▶ EXTRACT
::::::::::
Understanding correlations between variables helps identify relationships and potential predictors.

In [None]:
# Only proceed if data is available
if DATA_AVAILABLE and final_df is not None:
    print("📊 CORRELATION ANALYSIS")
    print("=" * 50)
    
    # Get numeric columns for correlation analysis
    numeric_cols = final_df.select_dtypes(include=[np.number]).columns.tolist()
    
    if len(numeric_cols) > 1:
        print(f"🔢 Analyzing correlations for {len(numeric_cols)} numeric columns")
        
        # Calculate correlation matrix
        correlation_matrix = final_df[numeric_cols].corr()
        
        print("\n📊 CORRELATION MATRIX")
        print("-" * 40)
        display(correlation_matrix)
        
        # Create correlation heatmap
        plt.figure(figsize=(10, 8))
        
        # Create a mask for the upper triangle
        mask = np.triu(np.ones_like(correlation_matrix, dtype=bool))
        
        # Create heatmap
        sns.heatmap(correlation_matrix, 
                   annot=True, 
                   cmap='coolwarm', 
                   center=0,
                   square=True,
                   mask=mask,
                   fmt='.2f',
                   cbar_kws={'label': 'Correlation Coefficient'})
        
        plt.title('Correlation Matrix Heatmap', fontsize=16, fontweight='bold')
        plt.tight_layout()
        plt.show()
        
        # Find strong correlations (>0.7 or <-0.7)
        print("\n🔍 STRONG CORRELATIONS (|r| > 0.7)")
        print("-" * 40)
        
        strong_correlations = []
        for i in range(len(correlation_matrix.columns)):
            for j in range(i+1, len(correlation_matrix.columns)):
                corr_val = correlation_matrix.iloc[i, j]
                if abs(corr_val) > 0.7:
                    strong_correlations.append({
                        'Variable 1': correlation_matrix.columns[i],
                        'Variable 2': correlation_matrix.columns[j],
                        'Correlation': corr_val
                    })
::::::::::
▶ RECORDED DATA
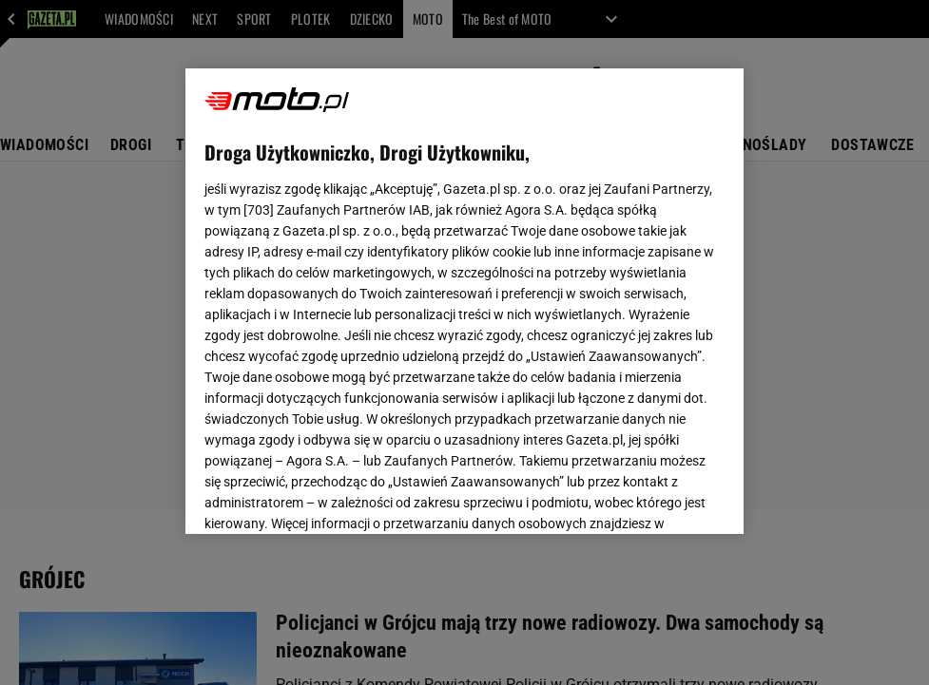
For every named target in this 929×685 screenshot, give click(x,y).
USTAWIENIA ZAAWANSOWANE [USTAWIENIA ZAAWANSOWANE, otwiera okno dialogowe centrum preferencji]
::::::::::
▶ PARTS OF THE EXERCISE
**A.** Using the correlation analysis code, answer:
(i) Which colormap does the heatmap use?
(ii) What cutoff marks a correlation as strong?
(iii) What figure size is set for the heatmap?
**B.** Carry the correlation analysis code forward from its final line.

▶ TASK RESPONSES
**A.**
(i) 'coolwarm'
(ii) An absolute value greater than 0.7
(iii) 10 by 8 (figsize=(10, 8))

**B.**
        
        if strong_correlations:
            strong_corr_df = pd.DataFrame(strong_correlations)
            strong_corr_df = strong_corr_df.sort_values('Correlation', key=abs, ascending=False)
            display(strong_corr_df)
        else:
            print("No strong correlations found (|r| > 0.7)")
        
        # Find moderate correlations (0.3 < |r| < 0.7)
        print("\n🔍 MODERATE CORRELATIONS (0.3 < |r| < 0.7)")
        print("-" * 40)
        
        moderate_correlations = []
        for i in range(len(correlation_matrix.columns)):
            for j in range(i+1, len(correlation_matrix.columns)):
                corr_val = correlation_matrix.iloc[i, j]
                if 0.3 < abs(corr_val) < 0.7:
                    moderate_correlations.append({
                        'Variable 1': correlation_matrix.columns[i],
                        'Variable 2': correlation_matrix.columns[j],
                        'Correlation': corr_val
                    })
        
        if moderate_correlations:
            moderate_corr_df = pd.DataFrame(moderate_correlations)
            moderate_corr_df = moderate_corr_df.sort_values('Correlation', key=abs, ascending=False)
            display(moderate_corr_df.head(10))  # Show top 10
        else:
            print("No moderate correlations found (0.3 < |r| < 0.7)")
        
        # Correlation insights
        print("\n💡 CORRELATION INSIGHTS")
        print("-" * 40)
        
        # Check for multicollinearity
        high_corr_pairs = len([c for c in strong_correlations if abs(c['Correlation']) > 0.9])
        if high_corr_pairs > 0:
            print(f"⚠️  {high_corr_pairs} pairs with very high correlation (>0.9) - potential multicollinearity")
        
        # Summary statistics
        corr_values = correlation_matrix.values
        upper_triangle = corr_values[np.triu_indices_from(corr_values, k=1)]
        
        print(f"📊 Average correlation: {np.mean(np.abs(upper_triangle)):.3f}")
        print(f"📊 Maximum correlation: {np.max(np.abs(upper_triangle)):.3f}")
        print(f"📊 Minimum correlation: {np.min(np.abs(upper_triangle)):.3f}")
        print(f"📊 Standard deviation: {np.std(upper_triangle):.3f}")
        
    elif len(numeric_cols) == 1:
        print(f"⚠️  Only one numeric column found: {numeric_cols[0]}")
        print("Cannot perform correlation analysis with single variable")
    else:
        print("⚠️  No numeric columns found for correlation analysis")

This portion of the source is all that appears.